What to work on: Write out each of the following entries word for word, without changing anything.

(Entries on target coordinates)
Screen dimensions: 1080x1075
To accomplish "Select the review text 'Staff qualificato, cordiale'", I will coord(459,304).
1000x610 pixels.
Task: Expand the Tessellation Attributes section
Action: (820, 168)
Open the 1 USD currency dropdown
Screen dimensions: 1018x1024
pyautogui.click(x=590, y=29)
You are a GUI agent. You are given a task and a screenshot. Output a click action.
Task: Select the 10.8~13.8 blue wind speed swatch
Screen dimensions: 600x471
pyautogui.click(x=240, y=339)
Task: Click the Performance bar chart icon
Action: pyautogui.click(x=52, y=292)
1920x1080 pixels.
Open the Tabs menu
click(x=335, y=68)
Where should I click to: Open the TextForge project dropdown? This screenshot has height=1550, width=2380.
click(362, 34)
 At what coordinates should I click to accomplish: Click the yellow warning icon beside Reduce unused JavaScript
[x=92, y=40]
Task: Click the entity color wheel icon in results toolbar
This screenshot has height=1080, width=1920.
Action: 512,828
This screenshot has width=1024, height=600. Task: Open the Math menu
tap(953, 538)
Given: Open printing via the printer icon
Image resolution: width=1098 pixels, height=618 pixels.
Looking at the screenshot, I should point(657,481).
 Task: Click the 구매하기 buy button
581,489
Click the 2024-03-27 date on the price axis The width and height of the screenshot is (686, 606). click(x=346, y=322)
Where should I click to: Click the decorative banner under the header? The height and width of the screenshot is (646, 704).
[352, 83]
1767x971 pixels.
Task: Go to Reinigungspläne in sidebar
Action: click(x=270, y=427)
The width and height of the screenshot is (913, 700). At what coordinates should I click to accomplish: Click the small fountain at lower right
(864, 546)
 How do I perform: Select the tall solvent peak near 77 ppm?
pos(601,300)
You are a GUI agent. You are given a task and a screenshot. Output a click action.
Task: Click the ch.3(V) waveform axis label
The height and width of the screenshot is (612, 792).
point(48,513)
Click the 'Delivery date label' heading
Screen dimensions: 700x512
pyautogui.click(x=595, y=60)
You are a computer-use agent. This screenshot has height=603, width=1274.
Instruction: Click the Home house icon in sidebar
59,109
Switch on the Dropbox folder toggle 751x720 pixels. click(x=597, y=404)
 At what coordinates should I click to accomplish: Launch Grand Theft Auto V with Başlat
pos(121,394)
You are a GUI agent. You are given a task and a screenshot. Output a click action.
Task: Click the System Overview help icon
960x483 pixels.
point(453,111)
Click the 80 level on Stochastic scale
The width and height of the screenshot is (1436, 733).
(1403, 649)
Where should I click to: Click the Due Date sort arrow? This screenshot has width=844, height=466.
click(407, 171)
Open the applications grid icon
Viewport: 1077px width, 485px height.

The result:
Screen dimensions: 1080x1075
To accomplish "Select the review text 'Staff qualificato, cordiale'", I will coord(459,304).
1000x610 pixels.
Task: Expand the Tessellation Attributes section
Action: (820, 168)
Open the 1 USD currency dropdown
Screen dimensions: 1018x1024
pyautogui.click(x=590, y=29)
You are a GUI agent. You are given a task and a screenshot. Output a click action.
Task: Select the 10.8~13.8 blue wind speed swatch
Screen dimensions: 600x471
pyautogui.click(x=240, y=339)
Task: Click the Performance bar chart icon
Action: pyautogui.click(x=52, y=292)
1920x1080 pixels.
Open the Tabs menu
click(x=335, y=68)
Where should I click to: Open the TextForge project dropdown? This screenshot has height=1550, width=2380.
click(362, 34)
 At what coordinates should I click to accomplish: Click the yellow warning icon beside Reduce unused JavaScript
[x=92, y=40]
Task: Click the entity color wheel icon in results toolbar
This screenshot has height=1080, width=1920.
Action: 512,828
This screenshot has width=1024, height=600. Task: Open the Math menu
tap(953, 538)
Given: Open printing via the printer icon
Image resolution: width=1098 pixels, height=618 pixels.
Looking at the screenshot, I should point(657,481).
 Task: Click the 구매하기 buy button
581,489
Click the 2024-03-27 date on the price axis The width and height of the screenshot is (686, 606). click(x=346, y=322)
Where should I click to: Click the decorative banner under the header? The height and width of the screenshot is (646, 704).
[352, 83]
1767x971 pixels.
Task: Go to Reinigungspläne in sidebar
Action: click(x=270, y=427)
The width and height of the screenshot is (913, 700). At what coordinates should I click to accomplish: Click the small fountain at lower right
(864, 546)
 How do I perform: Select the tall solvent peak near 77 ppm?
pos(601,300)
You are a GUI agent. You are given a task and a screenshot. Output a click action.
Task: Click the ch.3(V) waveform axis label
The height and width of the screenshot is (612, 792).
point(48,513)
Click the 'Delivery date label' heading
Screen dimensions: 700x512
pyautogui.click(x=595, y=60)
You are a computer-use agent. This screenshot has height=603, width=1274.
Instruction: Click the Home house icon in sidebar
59,109
Switch on the Dropbox folder toggle 751x720 pixels. click(x=597, y=404)
 At what coordinates should I click to accomplish: Launch Grand Theft Auto V with Başlat
pos(121,394)
You are a GUI agent. You are given a task and a screenshot. Output a click action.
Task: Click the System Overview help icon
960x483 pixels.
point(453,111)
Click the 80 level on Stochastic scale
The width and height of the screenshot is (1436, 733).
(1403, 649)
Where should I click to: Click the Due Date sort arrow? This screenshot has width=844, height=466.
click(407, 171)
Open the applications grid icon
Viewport: 1077px width, 485px height.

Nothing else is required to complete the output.